EXCERTO DA PÁGINA:
↓
Prazeres / Especial Dubai

72h no Dubai: uma terra de contrastes. A primeira parte

Este pequeno emirado do Golfo Pérsico atrai visitantes pelas suas praias em exuberantes ilhas artificiais e pelos seus colossos de arquitetura moderna. O que significa que afasta quem prefere destinos mais históricos e culturais, mais isso é um erro. Fomos conhecer o lado B do Dubai.

Foto: DET Dubai
12:27 | Madalena Haderer

Estávamos bêbadas de sono, eu e a I. Naquela euforia parva de quem já entrou na reserva há muito. Nesse dia, o último que passaríamos no Dubai, acordámos às cinco da manhã para ir ao deserto e à noite fizemos um rally gastronómico no souk. À chegada ao hotel percebemos, com tristeza, que tínhamos acabado de percorrer sinuosas ruas com centenas de lojas e não comprámos nada. Quase nada – um potezinho de cristais de mentol cada uma, excelentes para desentupir narizes, disseram-nos. Mas queríamos mais. Queríamos especiarias. Queríamos tâmaras. E, mais que tudo, queríamos canela, depois de nos terem dito que a que se vende na Europa é fajuta e de nos terem mostrado paus de canela "como deve ser". E nem nesse momento nos ocorreu que queríamos levá-los connosco. Chegadas ao hotel, no elevador, cada uma saindo no piso que lhe competia, e parece-me que ouço alguém perguntar "I. sempre vais ao Dubai Mall?" A I., confirma, já com a porta do elevador a fechar-se. "Dubai Mall?! Eu também quero ir!" Só que disse-o dentro da minha cabeça. Vou ao meu quarto, tento ligar para o quarto dela a impingir a minha companhia. Não resulta. Tento mandar mensagem, não tenho internet – um problema que não era novidade porque nunca consegui ligar-me ao wifi do hotel e passei quatro dias off-grid. Encontro outra miúda do grupo – éramos cinco mulheres, quatro jornalistas e uma assessora de comunicação, todas portuguesas – e peço-lhe que mande mensagem à I. no nosso grupo de Whatsapp. Acabamos a trombar uma com a outra à saída do elevador. Ela vinha à minha procura, eu ia à procura dela.
↑
TAREFA PROPOSTA: Retome o texto sobre o Dubai, prosseguindo a partir da última frase apresentada.

LINHAS DE DADOS:
↓
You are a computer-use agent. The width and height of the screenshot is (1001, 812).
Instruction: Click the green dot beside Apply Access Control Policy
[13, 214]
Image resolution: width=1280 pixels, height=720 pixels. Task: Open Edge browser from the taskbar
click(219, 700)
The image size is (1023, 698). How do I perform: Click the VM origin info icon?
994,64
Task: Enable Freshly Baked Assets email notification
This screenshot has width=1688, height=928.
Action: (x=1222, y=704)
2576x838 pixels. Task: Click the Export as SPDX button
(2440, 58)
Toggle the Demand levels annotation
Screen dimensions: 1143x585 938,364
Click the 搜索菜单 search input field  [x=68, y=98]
↑
RESPOSTA À TAREFA:
Panorama impressionante da marina do Dubai
Panorama impressionante da marina do Dubai Foto: DET Dubai

E lá fomos, estafadas, mas entusiasmadas. Afinal, tinham-nos dito que dentro do Dubai Mall cabem 30 Centros Comerciais Colombos – não cabem, já confirmei, cabem três – e nós queríamos ver com os nossos próprios olhos. A informação, de resto, era credível. No Dubai é tudo à bruta, tudo em grande. Não é por acaso que o Burj Khalifa, o maior edifício do mundo, fica lá – tem 828 metros. Mas, sossegue, leitor, que este não é mais um artigo sobre o Dubai e os seus arranha-céus. Sucede que esta jornalista não acha a mínima a graça a mamarrachos envidraçados, ilhas artificiais e demais colossos da engenharia, pelo que foi com relutância que deu por si naquela parte do mundo. Mas foi com alegria e alívio que descobriu que o Dubai tem uma oferta histórica e cultural muito interessante. Vale a pena enfiar-se num avião oito horas e meia e pagar um balúrdio pelo bilhete? Talvez não. Por uma fração do preço pode ir a Marrocos, onde tem deserto, souks e mesquitas a dar com um pau – mas não dê com um pau em coisa nenhuma senão vai preso. Porém, se estiver a planear uma viagem à Ásia ou à Oceânia, vale a pena, sem dúvida, fazer uma escala de dois ou três dias no Dubai.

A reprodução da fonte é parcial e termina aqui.